Pronto cumpliremos tres años en México, que ya siento mi país. He construido amigos y hogares, rutinas y nuevos paisajes. En particular, en las playas de Tecolutla, Oaxaca y Zihuatanejo, me siento en casa y en esos momentos de alegría, con el olor del mar que trae el viento, puedo olvidar que hubo una escisión, un país que dejé, unas playas que no veré más. Al tiempo, he construido nuevos afectos, y en particular siento por Ciudad de México la contradicción que vive todo migrante: la de pertenecer y a la vez sentir que puedes vivir otra dolorosa pérdida al marchar, por lo que será siempre parte de la añoranza.
Y así, cuando me pensé estable, con los pies en la tierra y tranquila, vino un nuevo e imprevisible movimiento telúrico: la pandemia por el coronavirus, la cuarentena y sus consecuencias sociales y económicas. Un estado de cosas que nos obligó a definir nuevas metas, prioridades y a tomar decisiones en un terreno que creía superado: el de la sobrevivencia.
Mudarnos en momentos en que la curva de muertes alcanzaba su máximo fue la loca decisión que tuvimos que tomar, con un listado de requisitos casi imposibles de cumplir: vivienda para seis personas, con mascotas, sin subir más de un piso por mis padres mayores o con ascensor, en un lugar que no sea peligroso y que, preferiblemente, sea iluminado y cálido en invierno. Y el requisito más importante, el motivo de la mudanza: que fuera económico y redujera considerablemente los gastos fijos.
Fue así como recorrimos lugares que nunca pensamos visitar en Ciudad de México y que me vi luego investigando en Google para saber sobre seguridad, distancias, cotidianidades. Tratando de, con conocimiento, ganarle una partida al miedo, a lo desconocido.
Ha sido como migrar de nuevo. Ahora lo veo. Sobre todo porque no fue una decisión tomada por el placer de cambiar, sino obligada por factores externos, como nos pasó con la salida de Venezuela. Más allá de tomar las previsiones para cuidarnos del virus, reviví el trauma de dejar, por obligación, aquello que sentí había construido y era parte de mí: el conocer a mis vecinos, las calles por las que paseaba a mis perros, el balcón en el que tomaba el café, los lugares para comer rico a tres cuadras de mi casa, el cine al que podía ir caminando y una planta de calabaza que sembré y que se trepó frondosa en los barrotes de mi balcón.
Ya tenemos 15 días en la nueva casa, un departamento que desde la altura del piso 14 me permite ver toda la ciudad. Ahora tengo una nueva perspectiva que espero disfrutar y aprovechar porque no solo puedo ver la totalidad del paisaje, y tener una vista macro, global, sino que aprendí que la sensación de seguridad es una quimera.
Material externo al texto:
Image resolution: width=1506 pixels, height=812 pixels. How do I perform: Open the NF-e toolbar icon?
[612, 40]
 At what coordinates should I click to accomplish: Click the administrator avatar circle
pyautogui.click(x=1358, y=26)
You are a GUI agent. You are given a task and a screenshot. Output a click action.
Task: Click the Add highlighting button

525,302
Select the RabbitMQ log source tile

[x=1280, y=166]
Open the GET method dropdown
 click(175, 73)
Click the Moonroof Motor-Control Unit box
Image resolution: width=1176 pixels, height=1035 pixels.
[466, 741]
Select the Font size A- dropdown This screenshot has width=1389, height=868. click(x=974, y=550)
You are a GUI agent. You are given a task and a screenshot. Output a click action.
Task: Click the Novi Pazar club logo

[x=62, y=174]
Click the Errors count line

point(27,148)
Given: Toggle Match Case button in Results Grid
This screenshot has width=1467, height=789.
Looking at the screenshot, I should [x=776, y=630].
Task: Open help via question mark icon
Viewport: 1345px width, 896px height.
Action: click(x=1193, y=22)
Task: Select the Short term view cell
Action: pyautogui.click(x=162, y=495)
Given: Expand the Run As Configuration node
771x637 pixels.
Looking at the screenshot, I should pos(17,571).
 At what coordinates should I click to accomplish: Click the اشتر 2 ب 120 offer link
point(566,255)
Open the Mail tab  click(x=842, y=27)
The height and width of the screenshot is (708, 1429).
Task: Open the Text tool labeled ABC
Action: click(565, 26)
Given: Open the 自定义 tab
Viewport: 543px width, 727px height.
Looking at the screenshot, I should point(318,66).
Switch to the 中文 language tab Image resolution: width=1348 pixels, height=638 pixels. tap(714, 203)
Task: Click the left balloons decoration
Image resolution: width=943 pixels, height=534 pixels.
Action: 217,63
La incertidumbre es nuestra compañera eterna, aunque haya momentos en los que creas que todo está bajo control. Hay que ser flexible, en lo posible, sacarle el jugo a la vida, disfrutarlo todo, vivir lo que llaman «el aquí y el ahora» y saber que participas en una aventura en la que no sabemos qué más puede pasar, incluso a la vuelta de la esquina.
La planta del balcón me la traje y, contra todo pronóstico, ella supo adaptarse y sobrevivir. Ahora crece una hermosa calabaza en sus ramas.